The Many Faces of Eliza


ph. Criterion

Exhausted. This is after the disastrous tea time social with the Higgins’ family and friends. Colonel Pickering tells Henry Higgins (Leslie Howard) that they’ll never be able to pass off Eliza Doolittle (Wendy Hiller) as a duchess. Higgins asks her if she wants to go on and says yes. She tells him in a later scene why she decides to go on. What follows is a really crappy montage, Howard portraying an affected caricature, making himself look older, making Hiller look like the better actor as she deserves to be hailed as so.

Perfection. Eliza enters the room with fear in her eyes, but  she puts this mask on and she transforms into elegance. She smiles at the right people with warmth. She’s in the receiving end of a conversation and she’s so worried about standing gracefully that she might as well not be listening. She does the right moves, performing, so calculated that people can marvel at her and know that she’s not ‘from here.’ Karpathy (Esme Percy) tells his former teacher Higgins that she must be a Hungarian countess. I would have put my five pounds on outer space.

Mad. Eliza is exhausted again after the Embassy Ball. She is furious at Higgins, then anger turns slowly into depression. She asks him ‘Where am I to go? What am I to do?’ He hells her that she’ll get married, which doesn’t comfort her, retorting that as a Covent Garden girl she sold flowers but not herself, a line I don’t remember from the play, but packs a big punch. She easily moves from upper class to a refined Cockney within her anger.
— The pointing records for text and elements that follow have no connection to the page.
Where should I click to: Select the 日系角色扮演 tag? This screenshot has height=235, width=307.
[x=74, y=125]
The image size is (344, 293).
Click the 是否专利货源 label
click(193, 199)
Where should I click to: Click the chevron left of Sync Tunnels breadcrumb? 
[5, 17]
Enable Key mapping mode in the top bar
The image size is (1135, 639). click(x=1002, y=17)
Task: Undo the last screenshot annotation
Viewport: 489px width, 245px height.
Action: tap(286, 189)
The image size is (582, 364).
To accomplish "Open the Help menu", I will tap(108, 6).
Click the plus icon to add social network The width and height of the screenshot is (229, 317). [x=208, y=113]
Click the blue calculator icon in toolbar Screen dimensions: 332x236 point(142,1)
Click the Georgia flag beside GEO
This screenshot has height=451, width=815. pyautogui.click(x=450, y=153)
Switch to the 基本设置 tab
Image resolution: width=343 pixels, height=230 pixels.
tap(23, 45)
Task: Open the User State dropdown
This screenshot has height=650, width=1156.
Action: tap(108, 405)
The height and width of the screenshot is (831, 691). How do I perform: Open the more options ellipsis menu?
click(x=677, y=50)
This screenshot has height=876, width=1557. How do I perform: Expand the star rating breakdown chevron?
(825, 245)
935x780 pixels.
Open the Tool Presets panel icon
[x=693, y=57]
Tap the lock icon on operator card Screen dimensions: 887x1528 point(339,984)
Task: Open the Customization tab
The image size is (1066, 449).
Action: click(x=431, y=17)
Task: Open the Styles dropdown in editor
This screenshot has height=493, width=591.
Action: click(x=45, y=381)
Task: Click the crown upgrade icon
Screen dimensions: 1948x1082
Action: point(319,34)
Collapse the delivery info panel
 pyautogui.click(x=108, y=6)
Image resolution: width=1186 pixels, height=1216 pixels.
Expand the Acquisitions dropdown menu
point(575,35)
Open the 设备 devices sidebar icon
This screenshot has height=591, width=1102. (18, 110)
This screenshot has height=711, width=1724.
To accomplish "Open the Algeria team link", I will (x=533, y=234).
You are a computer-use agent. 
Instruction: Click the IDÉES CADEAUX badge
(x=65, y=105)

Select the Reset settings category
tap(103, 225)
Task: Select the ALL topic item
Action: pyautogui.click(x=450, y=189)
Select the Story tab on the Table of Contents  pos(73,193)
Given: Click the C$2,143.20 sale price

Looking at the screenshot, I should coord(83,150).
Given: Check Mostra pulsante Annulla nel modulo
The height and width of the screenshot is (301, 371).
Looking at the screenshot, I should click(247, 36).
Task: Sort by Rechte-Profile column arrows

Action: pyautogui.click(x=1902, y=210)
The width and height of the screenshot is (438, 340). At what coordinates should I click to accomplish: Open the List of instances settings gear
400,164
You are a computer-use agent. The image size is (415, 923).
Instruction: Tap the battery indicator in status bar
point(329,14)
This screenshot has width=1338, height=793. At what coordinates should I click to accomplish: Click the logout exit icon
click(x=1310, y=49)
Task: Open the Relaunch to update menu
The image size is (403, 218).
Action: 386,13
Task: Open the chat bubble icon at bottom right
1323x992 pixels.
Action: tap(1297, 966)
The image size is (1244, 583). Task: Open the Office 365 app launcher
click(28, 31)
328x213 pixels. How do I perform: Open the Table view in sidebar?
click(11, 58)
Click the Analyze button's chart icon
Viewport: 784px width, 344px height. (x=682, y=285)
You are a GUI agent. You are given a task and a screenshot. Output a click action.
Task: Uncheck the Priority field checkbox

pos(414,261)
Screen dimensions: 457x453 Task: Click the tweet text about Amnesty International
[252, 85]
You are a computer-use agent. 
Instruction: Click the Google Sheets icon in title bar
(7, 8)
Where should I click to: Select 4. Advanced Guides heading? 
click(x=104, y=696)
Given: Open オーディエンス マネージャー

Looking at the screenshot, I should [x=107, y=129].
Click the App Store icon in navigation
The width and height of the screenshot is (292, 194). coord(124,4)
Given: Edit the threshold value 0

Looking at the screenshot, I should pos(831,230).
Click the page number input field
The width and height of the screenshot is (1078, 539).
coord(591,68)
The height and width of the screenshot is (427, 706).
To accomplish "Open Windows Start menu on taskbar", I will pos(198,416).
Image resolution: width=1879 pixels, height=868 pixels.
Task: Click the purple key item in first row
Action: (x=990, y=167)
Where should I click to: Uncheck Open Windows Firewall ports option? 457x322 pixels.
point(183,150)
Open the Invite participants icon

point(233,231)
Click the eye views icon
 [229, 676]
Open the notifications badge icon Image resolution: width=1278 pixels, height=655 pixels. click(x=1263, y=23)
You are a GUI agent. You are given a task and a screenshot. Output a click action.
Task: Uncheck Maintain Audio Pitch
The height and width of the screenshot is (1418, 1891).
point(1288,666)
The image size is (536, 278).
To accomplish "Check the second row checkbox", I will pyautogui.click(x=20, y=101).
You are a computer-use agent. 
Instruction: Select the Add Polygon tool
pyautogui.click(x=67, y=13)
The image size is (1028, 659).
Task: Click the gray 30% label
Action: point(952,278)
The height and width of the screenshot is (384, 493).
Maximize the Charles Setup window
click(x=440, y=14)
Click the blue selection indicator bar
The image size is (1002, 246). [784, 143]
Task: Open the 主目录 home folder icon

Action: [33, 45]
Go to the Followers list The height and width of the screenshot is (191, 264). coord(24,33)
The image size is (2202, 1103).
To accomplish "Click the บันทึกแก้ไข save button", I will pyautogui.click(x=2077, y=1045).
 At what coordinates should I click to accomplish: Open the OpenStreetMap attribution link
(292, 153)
Let’s discuss the ‘noirlike’ style here. I’ve noticed a lot of shadow play in ‘British’ movies between this one and The Secret Garden in 1949. Pygmalion‘s cinematographer, Harry Stradling Jr., is also responsible for Southern Gothic films like A Streetcar Name Desire, and actually shot the colourful My Fair Lady as well.

The scene also hints on the uselessness of institutions like education and marriage. Upper class people learn to speak the King’s English and ‘science and literature and classical music.’ Then they start a business and marry. It’s easy for the upper class to get from one institution to another, but those are hurdles for Eliza. Her education with Higgins isn’t adequate.

Awakened. Again, this scene is probably not a part of the play. Context. Freddy has waited outside Higgins’ door for Eliza for days, without looking like he smells. Eliza, while constables are watching, tells him to kiss her again. Both factors should seem creepy, but it’s not. Both actors don’t play the scene as if it is real love, and neither does Hiller act out Eliza like she’s using Freddy, not consciously anyway. It’s a fine line between those two extremes of love and rebound that this scene walks on, and greatly so.

Triumphant. There are ups and downs within this scene and Hiller’s elastic facial expressions takes us to this last stop. For this film, she’s looked like many personalities between her transformation. From an ancestress of a chavette as she  to a mannered Hungaian ‘ingenue’. From boyish innocence to an elegant, chiseled-face goddess. Eliza is now a ‘pillar of strength’ over Higgins. This part of the scene is actually when Eliza lovingly tells Higgins why she has gone along with the experiment, even if it has meant emotional strain on her. But she leaves for a while anyway. Also, I dare you to find me a more prominent set of cheekbones in the history of cinema.